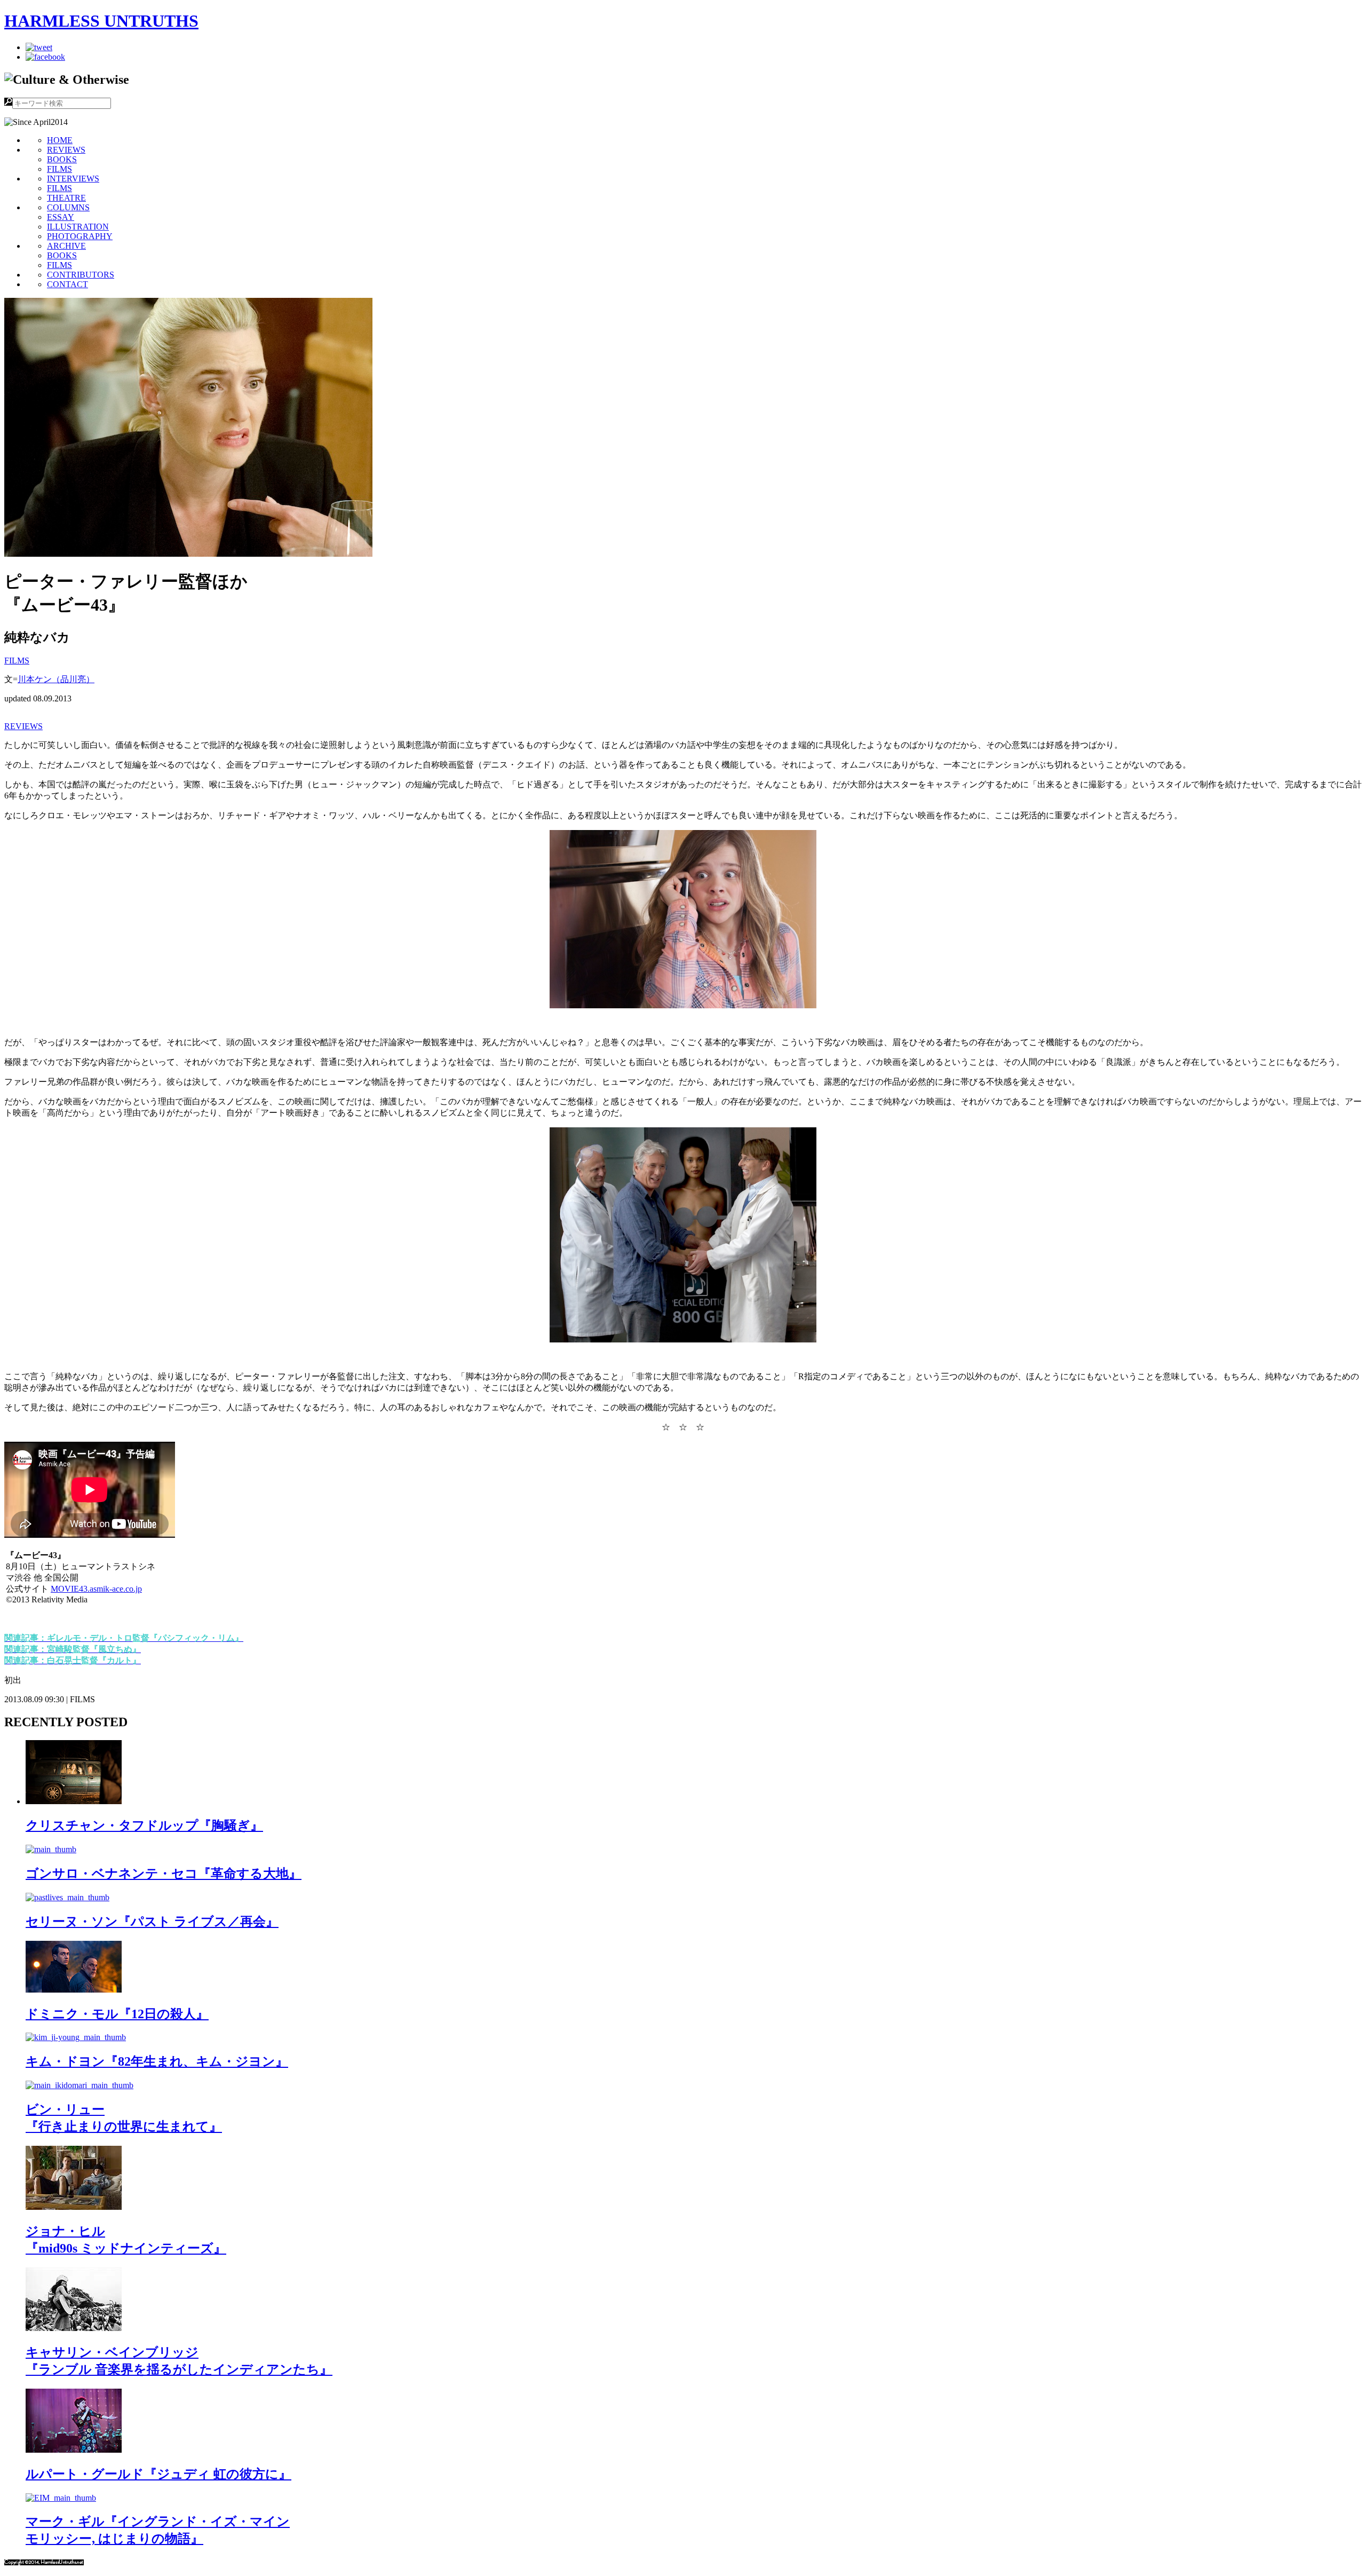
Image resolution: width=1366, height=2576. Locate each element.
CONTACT (67, 284)
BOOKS (62, 159)
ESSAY (60, 217)
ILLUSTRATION (78, 226)
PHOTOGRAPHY (80, 236)
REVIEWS (66, 149)
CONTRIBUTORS (80, 274)
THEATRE (66, 197)
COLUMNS (68, 207)
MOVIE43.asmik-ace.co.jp (96, 1588)
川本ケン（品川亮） (56, 679)
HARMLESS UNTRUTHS (101, 20)
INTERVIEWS (73, 178)
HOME (60, 140)
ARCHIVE (66, 245)
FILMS (59, 168)
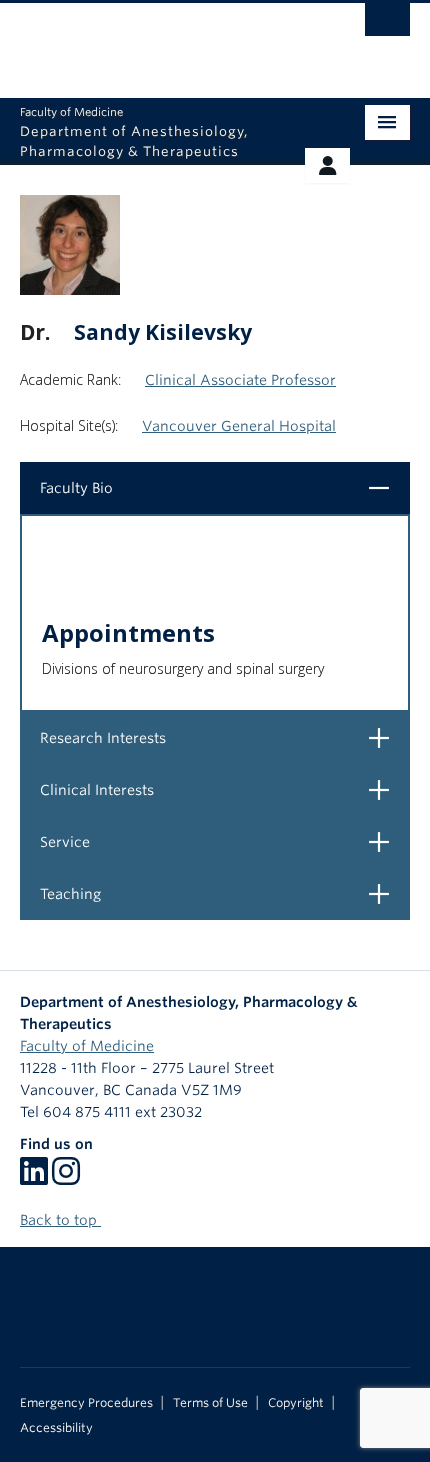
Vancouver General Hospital (239, 426)
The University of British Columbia (156, 41)
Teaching (222, 893)
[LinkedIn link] (34, 1178)
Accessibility (56, 1428)
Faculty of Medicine (87, 1046)
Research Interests (222, 737)
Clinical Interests (222, 789)
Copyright (296, 1403)
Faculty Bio (222, 487)
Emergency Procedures (86, 1403)
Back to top (60, 1220)
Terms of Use (210, 1403)
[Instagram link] (66, 1178)
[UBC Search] (387, 25)
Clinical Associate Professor (240, 380)
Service (222, 841)
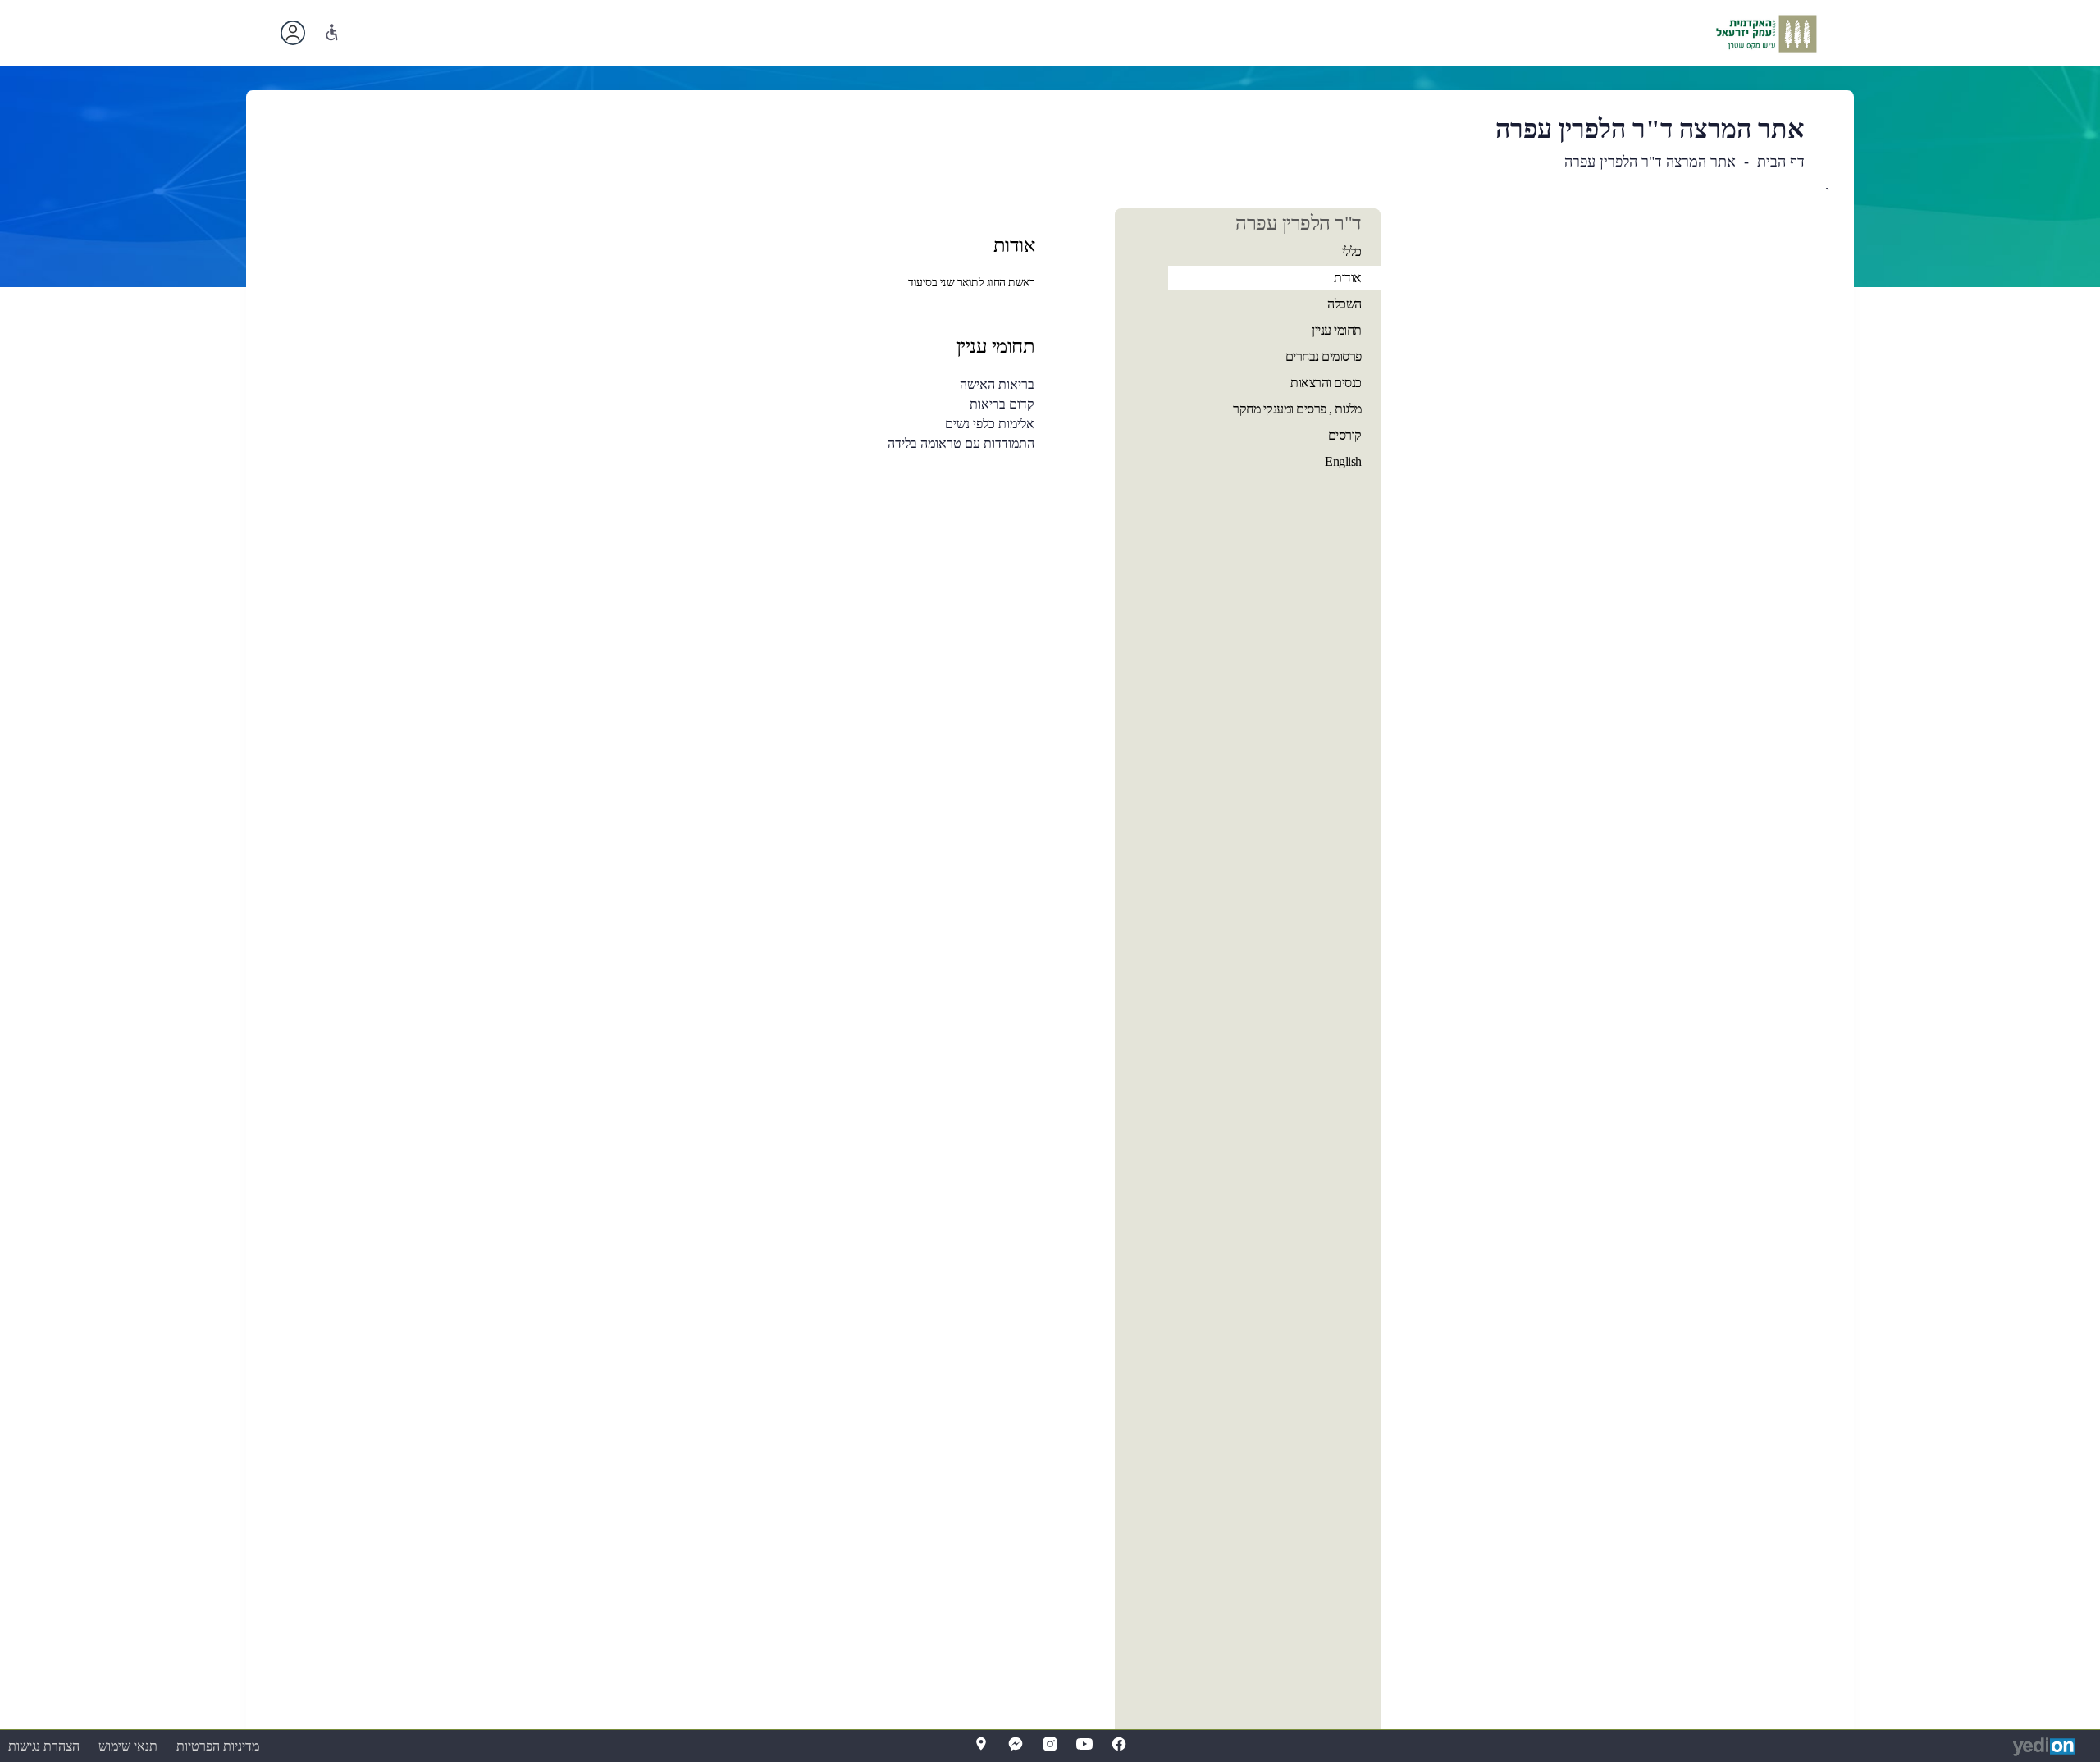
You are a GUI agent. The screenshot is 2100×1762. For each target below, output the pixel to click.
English (1343, 461)
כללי (1352, 251)
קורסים (1345, 435)
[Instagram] (1050, 1744)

▬▬▬

TASK BRIEF: Extract exactly the lines from the one containing "[LinkedIn link] (34, 1178)" through the last line of the records above, both included, and leave out the pictures.

REPLY:
[LinkedIn link] (34, 1178)
Accessibility (56, 1428)
Faculty of Medicine (87, 1046)
Research Interests (222, 737)
Clinical Interests (222, 789)
Copyright (296, 1403)
Faculty Bio (222, 487)
Emergency Procedures (86, 1403)
Back to top (60, 1220)
Terms of Use (210, 1403)
[Instagram link] (66, 1178)
[UBC Search] (387, 25)
Clinical Associate Professor (240, 380)
Service (222, 841)
You are a GUI agent. The screenshot is 2100×1762. For each target below, output the pixel to click.
English (1343, 461)
כללי (1352, 251)
קורסים (1345, 435)
[Instagram] (1050, 1744)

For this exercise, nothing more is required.